• [THE TASK] Copy out the records word for word, from their first line through the line containing "(958, 1919)", including that line.

■ ■ ■ ■

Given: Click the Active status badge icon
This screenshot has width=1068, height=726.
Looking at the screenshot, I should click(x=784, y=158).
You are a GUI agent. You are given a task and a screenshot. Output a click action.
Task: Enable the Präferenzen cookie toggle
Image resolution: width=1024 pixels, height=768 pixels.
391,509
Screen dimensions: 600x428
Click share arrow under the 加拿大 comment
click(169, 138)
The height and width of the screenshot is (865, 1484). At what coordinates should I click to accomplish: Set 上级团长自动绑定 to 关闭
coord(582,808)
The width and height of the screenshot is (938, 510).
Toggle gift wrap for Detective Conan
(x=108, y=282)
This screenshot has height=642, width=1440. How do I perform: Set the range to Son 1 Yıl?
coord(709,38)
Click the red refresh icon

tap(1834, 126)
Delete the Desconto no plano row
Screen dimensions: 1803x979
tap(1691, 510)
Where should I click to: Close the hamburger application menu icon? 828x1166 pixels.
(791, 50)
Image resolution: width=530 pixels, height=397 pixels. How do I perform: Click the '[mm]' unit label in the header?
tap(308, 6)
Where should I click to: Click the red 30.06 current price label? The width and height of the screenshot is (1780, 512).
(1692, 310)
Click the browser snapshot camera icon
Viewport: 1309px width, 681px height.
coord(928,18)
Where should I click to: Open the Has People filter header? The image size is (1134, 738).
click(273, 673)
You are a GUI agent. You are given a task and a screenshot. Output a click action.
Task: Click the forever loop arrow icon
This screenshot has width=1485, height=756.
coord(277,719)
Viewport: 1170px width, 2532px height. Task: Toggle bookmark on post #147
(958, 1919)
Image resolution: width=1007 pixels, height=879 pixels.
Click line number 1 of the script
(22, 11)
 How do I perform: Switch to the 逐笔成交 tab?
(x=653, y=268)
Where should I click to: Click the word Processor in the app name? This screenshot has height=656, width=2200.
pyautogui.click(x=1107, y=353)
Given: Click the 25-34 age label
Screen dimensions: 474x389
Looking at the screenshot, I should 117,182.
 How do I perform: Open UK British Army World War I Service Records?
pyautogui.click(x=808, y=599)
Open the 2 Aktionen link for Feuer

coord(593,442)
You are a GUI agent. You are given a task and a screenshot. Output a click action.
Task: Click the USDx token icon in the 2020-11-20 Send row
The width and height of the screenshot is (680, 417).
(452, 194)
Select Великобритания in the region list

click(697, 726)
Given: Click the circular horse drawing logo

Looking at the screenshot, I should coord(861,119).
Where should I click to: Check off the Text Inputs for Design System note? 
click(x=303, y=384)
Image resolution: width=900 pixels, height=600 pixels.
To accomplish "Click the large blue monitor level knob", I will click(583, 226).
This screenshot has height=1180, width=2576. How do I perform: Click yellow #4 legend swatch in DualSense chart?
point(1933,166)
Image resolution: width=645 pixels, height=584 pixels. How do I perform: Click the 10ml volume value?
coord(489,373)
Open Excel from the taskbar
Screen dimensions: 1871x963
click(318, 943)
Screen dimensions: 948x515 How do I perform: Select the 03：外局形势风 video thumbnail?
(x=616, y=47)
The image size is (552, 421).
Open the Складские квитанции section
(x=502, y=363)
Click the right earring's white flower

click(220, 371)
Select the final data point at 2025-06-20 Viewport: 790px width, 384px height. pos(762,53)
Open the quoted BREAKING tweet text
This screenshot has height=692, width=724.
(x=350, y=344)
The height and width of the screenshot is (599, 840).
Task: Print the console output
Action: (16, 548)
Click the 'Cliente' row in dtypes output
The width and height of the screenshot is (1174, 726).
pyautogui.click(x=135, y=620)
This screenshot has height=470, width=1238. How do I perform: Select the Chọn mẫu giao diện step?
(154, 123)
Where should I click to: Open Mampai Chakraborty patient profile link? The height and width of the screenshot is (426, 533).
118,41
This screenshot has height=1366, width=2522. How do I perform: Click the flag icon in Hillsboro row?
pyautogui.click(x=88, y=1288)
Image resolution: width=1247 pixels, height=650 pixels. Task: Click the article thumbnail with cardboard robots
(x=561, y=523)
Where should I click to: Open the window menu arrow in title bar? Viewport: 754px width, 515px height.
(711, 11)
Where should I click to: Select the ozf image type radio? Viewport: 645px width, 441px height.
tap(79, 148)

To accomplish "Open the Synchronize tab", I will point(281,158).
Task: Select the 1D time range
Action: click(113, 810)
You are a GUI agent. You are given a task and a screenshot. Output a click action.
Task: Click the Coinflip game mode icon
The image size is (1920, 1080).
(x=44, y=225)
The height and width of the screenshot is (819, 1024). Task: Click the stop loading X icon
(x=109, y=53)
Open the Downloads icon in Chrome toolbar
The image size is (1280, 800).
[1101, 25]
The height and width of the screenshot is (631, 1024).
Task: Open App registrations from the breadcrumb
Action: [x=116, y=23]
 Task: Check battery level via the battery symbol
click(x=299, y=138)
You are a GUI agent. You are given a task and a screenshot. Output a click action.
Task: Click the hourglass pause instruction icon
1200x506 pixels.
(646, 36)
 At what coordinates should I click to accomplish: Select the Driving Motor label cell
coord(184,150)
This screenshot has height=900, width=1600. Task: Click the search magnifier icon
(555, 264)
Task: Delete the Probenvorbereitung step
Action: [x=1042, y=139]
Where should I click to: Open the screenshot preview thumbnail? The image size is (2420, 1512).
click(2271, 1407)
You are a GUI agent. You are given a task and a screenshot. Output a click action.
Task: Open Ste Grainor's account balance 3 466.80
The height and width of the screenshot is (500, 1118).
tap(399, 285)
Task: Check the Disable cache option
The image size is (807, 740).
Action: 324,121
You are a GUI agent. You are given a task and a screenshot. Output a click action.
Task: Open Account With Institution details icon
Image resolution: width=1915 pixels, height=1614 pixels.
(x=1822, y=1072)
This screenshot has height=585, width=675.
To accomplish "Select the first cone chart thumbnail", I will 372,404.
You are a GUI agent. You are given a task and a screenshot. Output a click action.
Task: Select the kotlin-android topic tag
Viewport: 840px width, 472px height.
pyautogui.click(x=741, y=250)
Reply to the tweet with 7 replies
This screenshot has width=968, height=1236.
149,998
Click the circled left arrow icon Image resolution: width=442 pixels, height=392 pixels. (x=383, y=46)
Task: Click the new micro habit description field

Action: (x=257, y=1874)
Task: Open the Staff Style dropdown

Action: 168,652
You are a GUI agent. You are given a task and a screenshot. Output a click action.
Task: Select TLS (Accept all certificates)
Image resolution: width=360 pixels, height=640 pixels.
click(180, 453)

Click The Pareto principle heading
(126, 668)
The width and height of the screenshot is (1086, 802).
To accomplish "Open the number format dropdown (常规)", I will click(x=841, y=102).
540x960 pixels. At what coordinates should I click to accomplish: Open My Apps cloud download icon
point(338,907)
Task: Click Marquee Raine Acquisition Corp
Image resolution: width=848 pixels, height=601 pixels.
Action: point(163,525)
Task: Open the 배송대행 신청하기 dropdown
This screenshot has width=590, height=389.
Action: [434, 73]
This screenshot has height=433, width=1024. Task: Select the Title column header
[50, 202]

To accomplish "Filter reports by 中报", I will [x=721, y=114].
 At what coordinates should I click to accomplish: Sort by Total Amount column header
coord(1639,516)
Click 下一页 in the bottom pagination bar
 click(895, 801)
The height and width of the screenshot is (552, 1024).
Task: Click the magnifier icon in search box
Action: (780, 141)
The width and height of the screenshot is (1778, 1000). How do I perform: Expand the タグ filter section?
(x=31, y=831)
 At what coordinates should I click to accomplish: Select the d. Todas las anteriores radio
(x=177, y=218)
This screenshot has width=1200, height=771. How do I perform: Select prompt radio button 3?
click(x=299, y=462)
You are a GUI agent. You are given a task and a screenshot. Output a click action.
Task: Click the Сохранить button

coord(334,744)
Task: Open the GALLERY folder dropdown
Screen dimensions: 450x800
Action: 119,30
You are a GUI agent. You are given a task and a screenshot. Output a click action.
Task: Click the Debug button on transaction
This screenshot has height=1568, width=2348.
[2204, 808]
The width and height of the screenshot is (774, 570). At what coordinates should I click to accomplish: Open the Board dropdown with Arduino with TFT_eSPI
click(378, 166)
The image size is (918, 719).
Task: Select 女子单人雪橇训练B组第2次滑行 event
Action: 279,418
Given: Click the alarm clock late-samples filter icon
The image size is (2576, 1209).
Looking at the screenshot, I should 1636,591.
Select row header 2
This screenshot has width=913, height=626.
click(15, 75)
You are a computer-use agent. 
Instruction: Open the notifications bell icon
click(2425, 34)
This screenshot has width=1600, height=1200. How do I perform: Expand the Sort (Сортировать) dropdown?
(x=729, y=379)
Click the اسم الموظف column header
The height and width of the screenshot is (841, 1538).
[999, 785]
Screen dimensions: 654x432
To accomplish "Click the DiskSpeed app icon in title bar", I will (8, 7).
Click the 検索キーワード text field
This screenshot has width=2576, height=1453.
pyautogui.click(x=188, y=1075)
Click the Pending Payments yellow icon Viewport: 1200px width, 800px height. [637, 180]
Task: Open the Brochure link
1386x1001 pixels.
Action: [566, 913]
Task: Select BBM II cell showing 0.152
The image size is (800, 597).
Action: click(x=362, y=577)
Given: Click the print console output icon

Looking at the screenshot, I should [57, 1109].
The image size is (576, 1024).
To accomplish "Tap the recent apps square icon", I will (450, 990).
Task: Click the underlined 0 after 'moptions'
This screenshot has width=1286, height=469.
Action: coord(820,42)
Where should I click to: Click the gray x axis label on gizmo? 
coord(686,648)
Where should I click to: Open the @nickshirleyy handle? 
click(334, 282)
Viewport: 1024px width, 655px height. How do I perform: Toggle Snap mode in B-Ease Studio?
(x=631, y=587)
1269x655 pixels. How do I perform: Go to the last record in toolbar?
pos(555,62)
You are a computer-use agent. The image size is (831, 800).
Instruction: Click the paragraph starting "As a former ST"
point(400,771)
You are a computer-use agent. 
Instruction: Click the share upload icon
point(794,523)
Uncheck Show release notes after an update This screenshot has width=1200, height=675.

■ ■ ■ ■

• [RESPONSE FOR THIS EXERCISE]
Given: Click the Active status badge icon
This screenshot has width=1068, height=726.
Looking at the screenshot, I should click(x=784, y=158).
You are a GUI agent. You are given a task and a screenshot. Output a click action.
Task: Enable the Präferenzen cookie toggle
Image resolution: width=1024 pixels, height=768 pixels.
391,509
Screen dimensions: 600x428
Click share arrow under the 加拿大 comment
click(169, 138)
The height and width of the screenshot is (865, 1484). At what coordinates should I click to accomplish: Set 上级团长自动绑定 to 关闭
coord(582,808)
The width and height of the screenshot is (938, 510).
Toggle gift wrap for Detective Conan
(x=108, y=282)
This screenshot has height=642, width=1440. How do I perform: Set the range to Son 1 Yıl?
coord(709,38)
Click the red refresh icon

tap(1834, 126)
Delete the Desconto no plano row
Screen dimensions: 1803x979
tap(1691, 510)
Where should I click to: Close the hamburger application menu icon? 828x1166 pixels.
(791, 50)
Image resolution: width=530 pixels, height=397 pixels. How do I perform: Click the '[mm]' unit label in the header?
tap(308, 6)
Where should I click to: Click the red 30.06 current price label? The width and height of the screenshot is (1780, 512).
(1692, 310)
Click the browser snapshot camera icon
Viewport: 1309px width, 681px height.
coord(928,18)
Where should I click to: Open the Has People filter header? The image size is (1134, 738).
click(273, 673)
You are a GUI agent. You are given a task and a screenshot. Output a click action.
Task: Click the forever loop arrow icon
This screenshot has width=1485, height=756.
coord(277,719)
Viewport: 1170px width, 2532px height. Task: Toggle bookmark on post #147
(958, 1919)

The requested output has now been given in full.